═════ DATA EXTRACT
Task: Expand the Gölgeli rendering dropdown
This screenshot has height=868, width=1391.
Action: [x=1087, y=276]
══════════
═════ DATA EXTRACT
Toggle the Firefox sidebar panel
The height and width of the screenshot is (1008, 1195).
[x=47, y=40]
══════════
═════ DATA EXTRACT
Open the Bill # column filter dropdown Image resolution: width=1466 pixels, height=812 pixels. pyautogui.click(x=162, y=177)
══════════
PROBLEM TO SOLVE: What is needed is each line of the entries that contains the word "dropdown".

TASK RESPONSE:
Task: Expand the Gölgeli rendering dropdown
Open the Bill # column filter dropdown Image resolution: width=1466 pixels, height=812 pixels. pyautogui.click(x=162, y=177)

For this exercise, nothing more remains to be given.